Extract each line from the entries below that has the string "agent" in it.

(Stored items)
..............................

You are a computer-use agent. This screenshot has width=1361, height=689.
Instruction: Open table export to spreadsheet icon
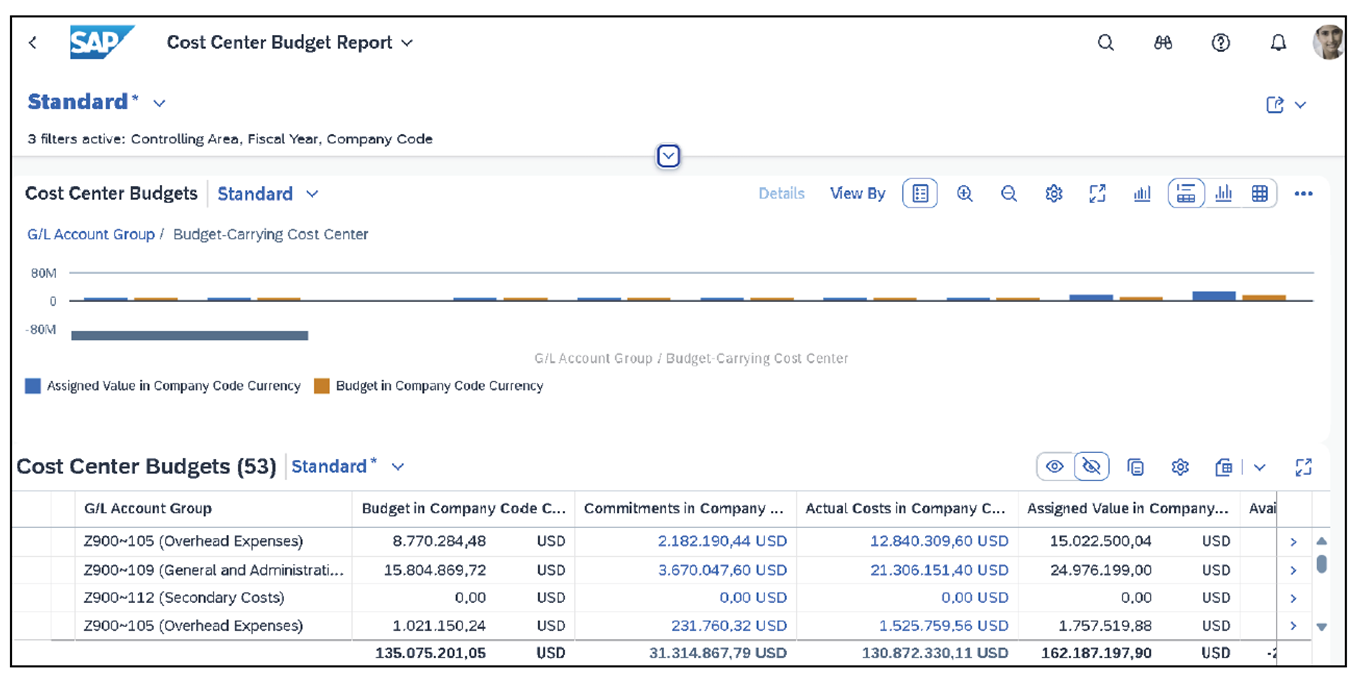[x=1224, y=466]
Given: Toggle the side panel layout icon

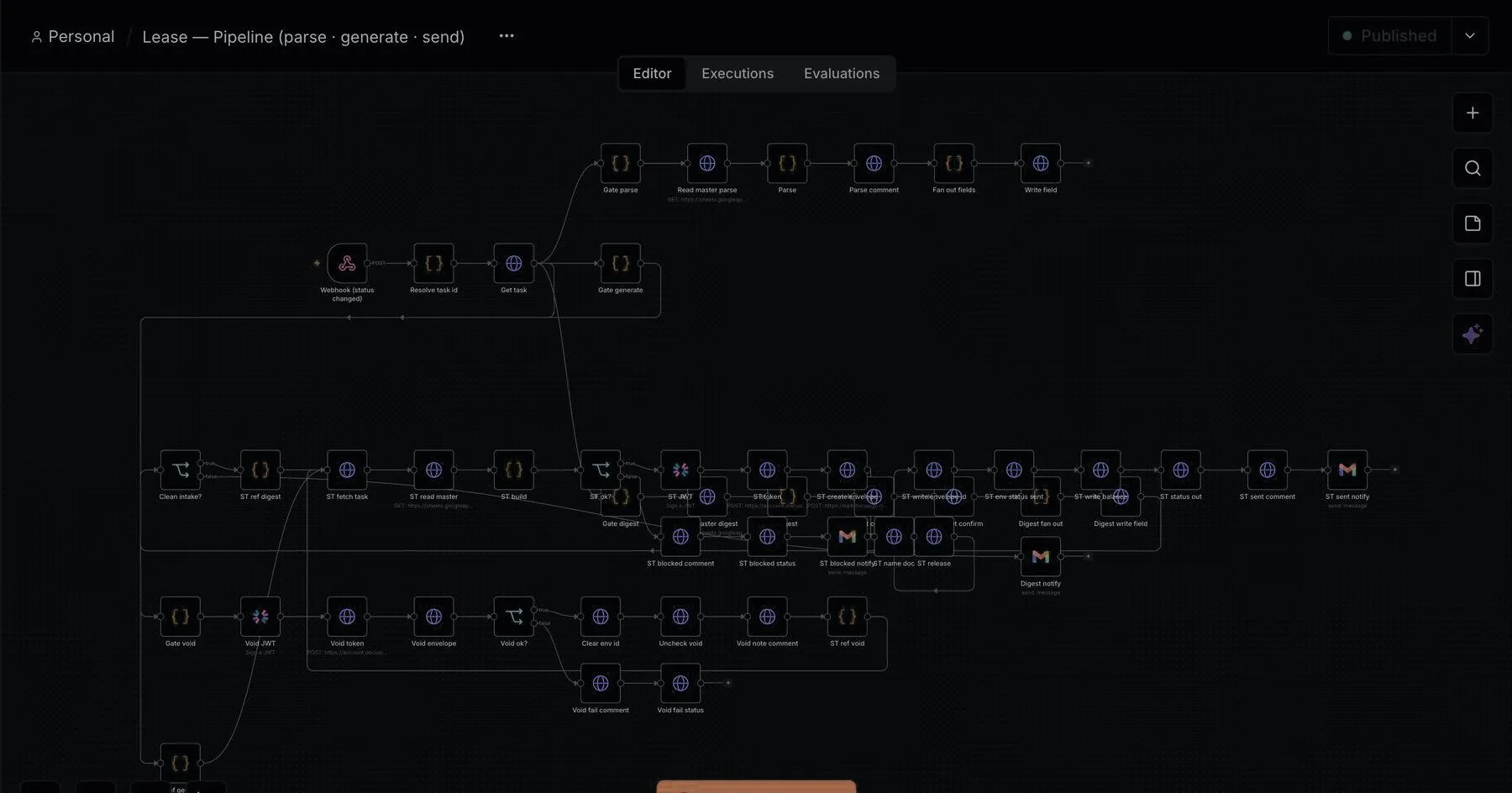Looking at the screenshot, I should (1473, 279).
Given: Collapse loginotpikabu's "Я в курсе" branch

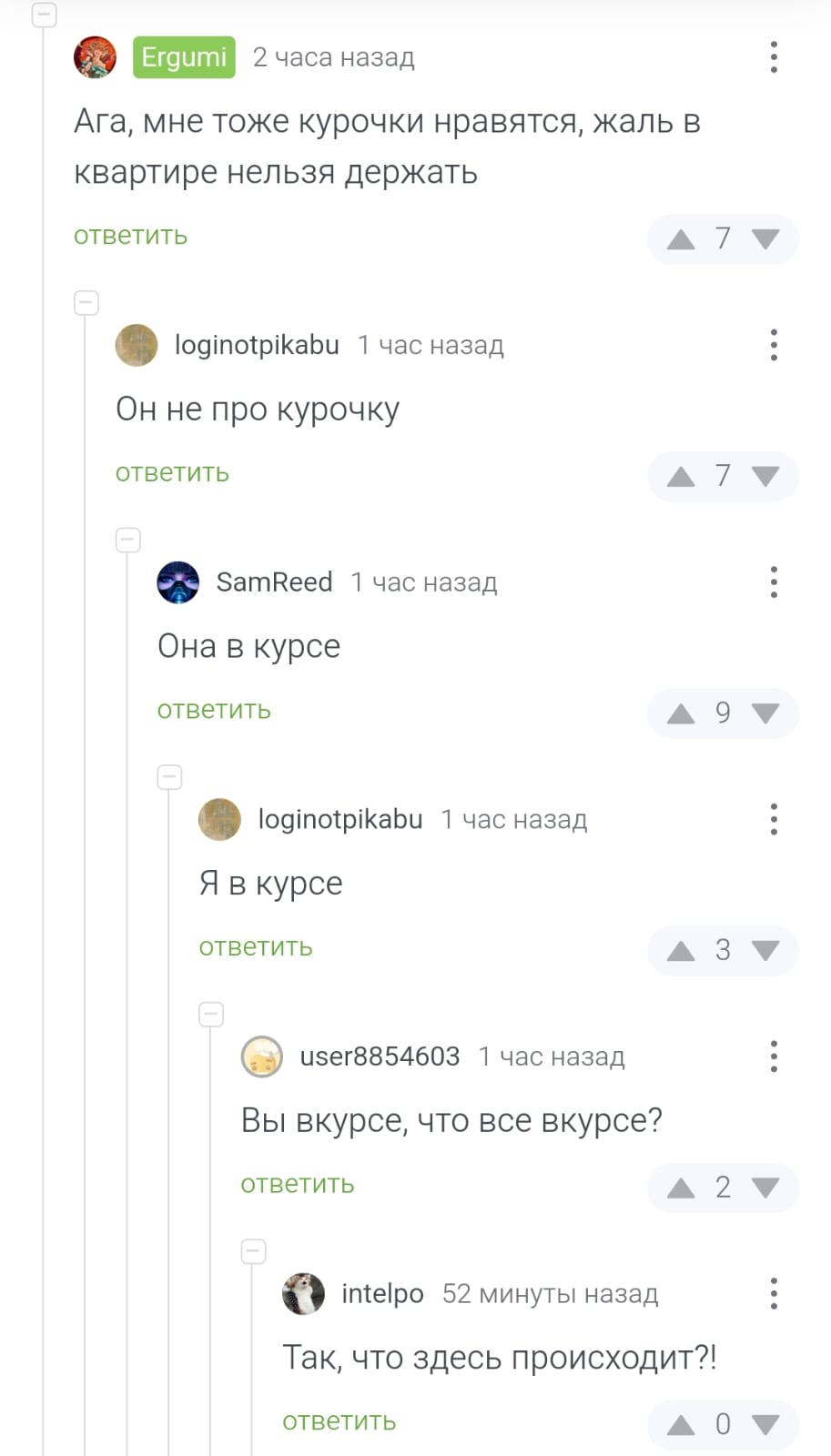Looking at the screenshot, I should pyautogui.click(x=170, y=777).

..............................

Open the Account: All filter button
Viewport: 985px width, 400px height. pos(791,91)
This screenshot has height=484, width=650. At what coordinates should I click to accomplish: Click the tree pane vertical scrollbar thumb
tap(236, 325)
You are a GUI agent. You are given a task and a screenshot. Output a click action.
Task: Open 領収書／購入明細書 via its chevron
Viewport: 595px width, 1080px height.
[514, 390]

..............................

» Solution
You are a computer-use agent. This screenshot has width=1361, height=689.
You are a GUI agent. You are given a task and a screenshot. Output a click action.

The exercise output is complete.